Five-foot-nothing short. Can-barely-see-over-the-counter-at-the-bank short. Parking-valets-curse-me short.
I used to call myself "petite," because it sounds so much better than "stubby," or "squat" or "runty."
But I'm not doing the "P" word anymore.
Not since the fashion world decided that petite is the new frumpy.
You may have overlooked the whole petite brouhaha that's been brewing the last few weeks, particularly if you stand tall. But, trust me, for those of us residing in Munchkin Land, it's been big news.
The story is, essentially, this: Three big department stores -- Saks Fifth Avenue, Bloomingdale's and Neiman Marcus -- decided to eliminate, or significantly downsize, their petite departments, because some fashionistas believe women who shop there are over-the-hill, out-of-fashion, and not-worth-the-trouble.
Executives were quoted as saying little ladies would much rather wear hipper styles in contemporary departments, even if they don't fit as well.
Huh?
You think I enjoy hemming every pair of khakis I buy? You think sleeves that dangle past my fingertips make me feel mod? It's not my fault the clothes in the petite section look like leftovers from "Dynasty."
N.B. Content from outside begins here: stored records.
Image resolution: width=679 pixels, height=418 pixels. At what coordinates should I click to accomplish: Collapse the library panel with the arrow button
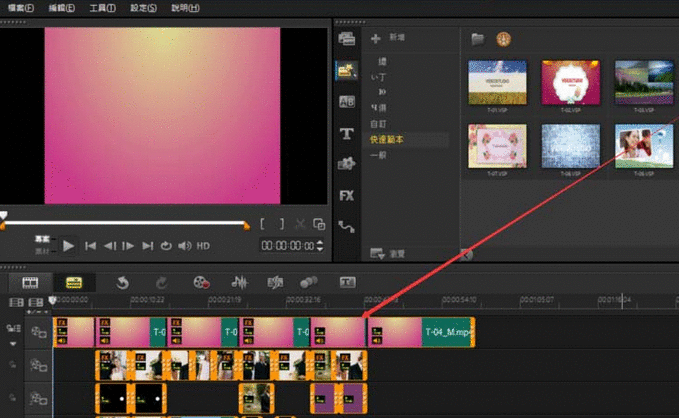tap(466, 254)
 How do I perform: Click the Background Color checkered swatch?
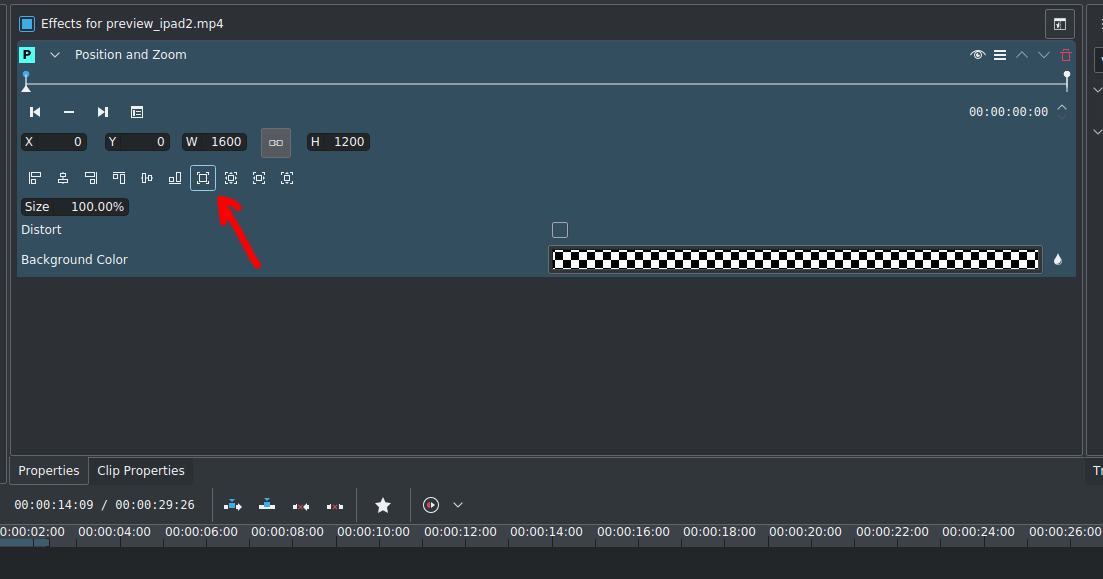(795, 259)
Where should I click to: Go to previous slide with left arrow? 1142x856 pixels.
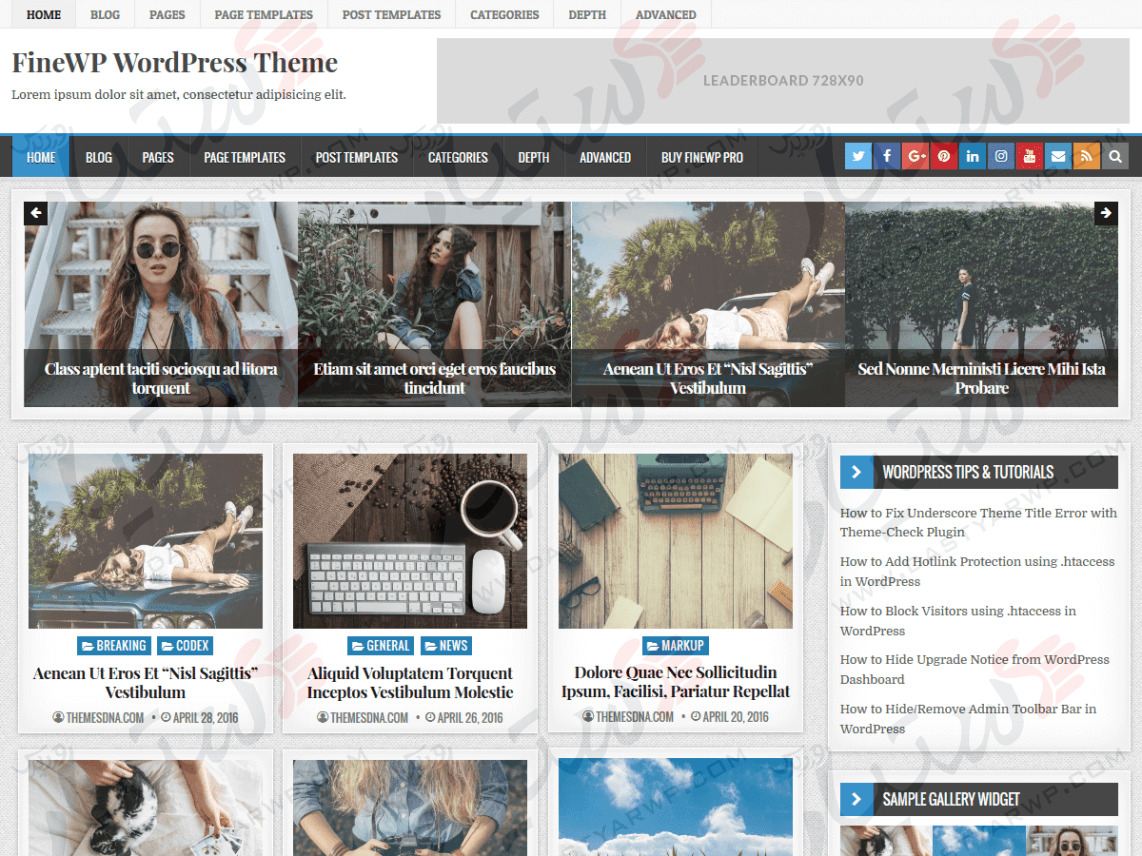point(36,213)
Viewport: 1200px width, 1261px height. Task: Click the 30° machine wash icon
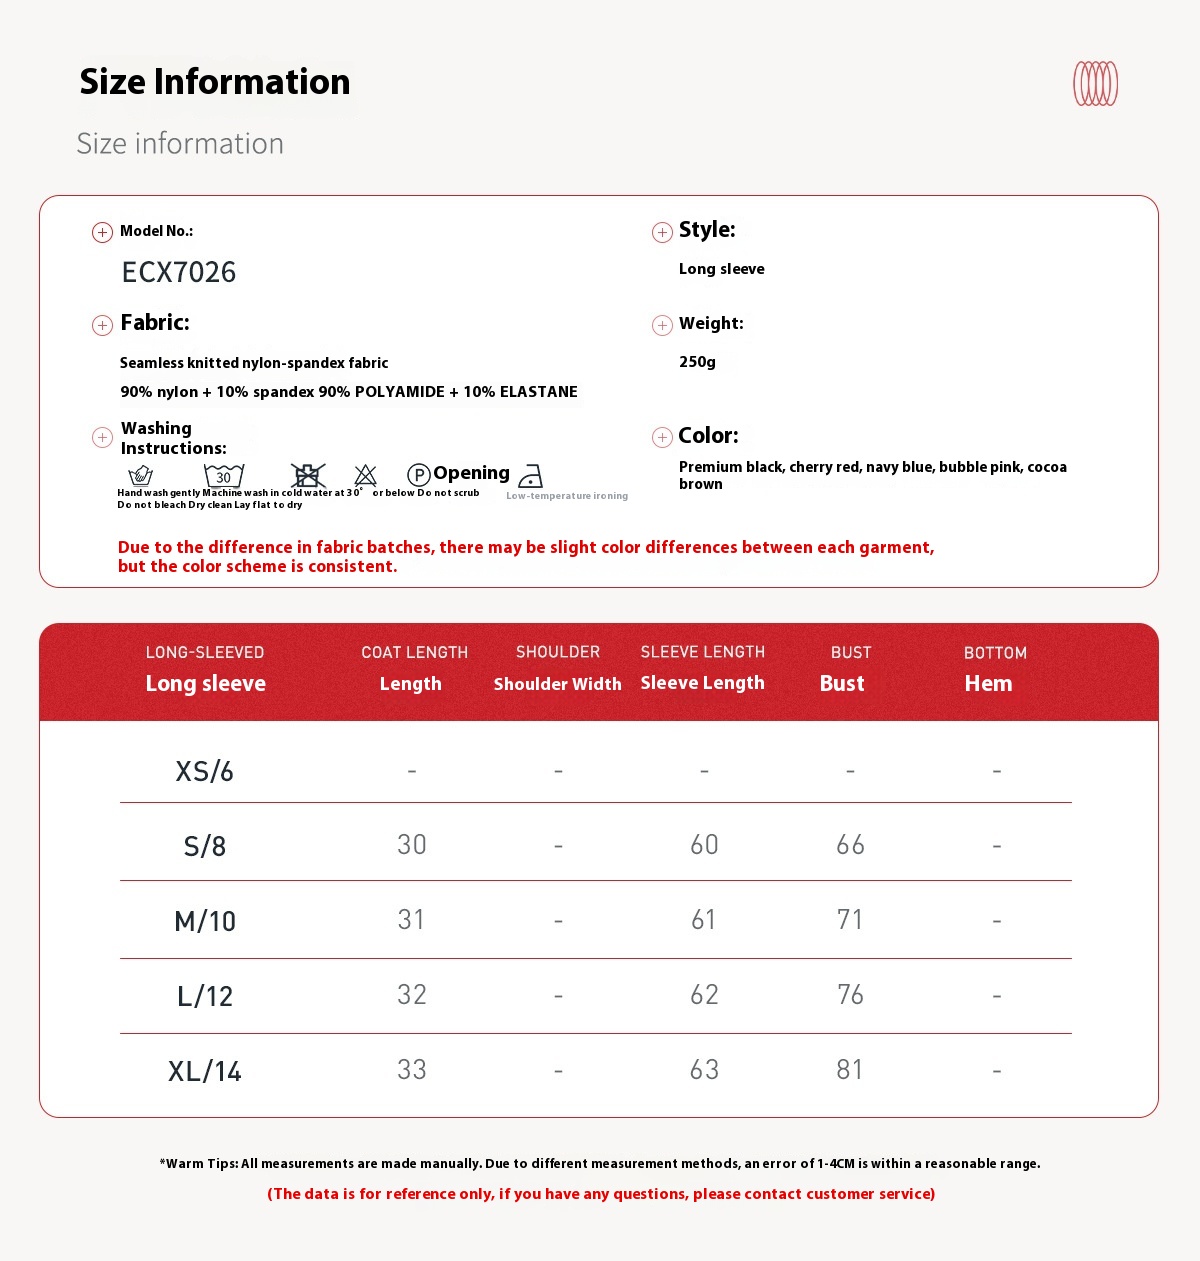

Or that, in general, women's clothes come in three standard sizes -- "juniors" (middle school), "misses" (desperate housewives), and "plus" (big boxy combos that are always housed near the flowered bed sheets).
Free tailoring
Never mind that the big-deal department store guys -- and I'd bet my house they're guys -- wear pants that are routinely manufactured to fit any measurement of leg and waist. If one of their suits doesn't fit, they get alterations. Free.
I don't mean to get all Gloria Steinem about this (she's 5-foot-9, by the way). But, I dare say, if small men couldn't find shirts that fit at Bloomies, the head honchos would never shrug them off.
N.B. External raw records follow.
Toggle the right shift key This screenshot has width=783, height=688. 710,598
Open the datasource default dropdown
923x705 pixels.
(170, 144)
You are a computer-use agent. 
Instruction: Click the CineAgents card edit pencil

Which is why this entire thing baffles me.
Women like me may not be able to reach the camis piled on the highest shelf, but we're certainly tall enough to slide our credit card toward the register.
In fact, according to the New York Times, we've spent a sizable $10 billion on small clothes over the last several years. That's billion with a "B," which rhymes with "P," which stands for "peeved."
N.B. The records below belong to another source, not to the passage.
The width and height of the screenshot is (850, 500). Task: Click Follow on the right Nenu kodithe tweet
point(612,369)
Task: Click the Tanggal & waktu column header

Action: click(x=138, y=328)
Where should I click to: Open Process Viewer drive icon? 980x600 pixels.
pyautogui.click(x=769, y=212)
When Saks fessed up that it was, indeed, axing its entire petite department, and the other stores admitted they probably were headed the same way, the tiniest among us roared.
Little fingers flew over telephone pads and computer keyboards, lodging super-size complaints, and Saks succumbed. Starting in the fall, it will reinstate its petite department.
Neiman's and Bloomingdale's have not turned around just yet. But, may I suggest that their execs add Gulliver's Travels to their summer reading lists?
Tanya Barrientos is a columnist for the Philadelphia Inquirer. Distributed by McClatchy-Tribune Information Services.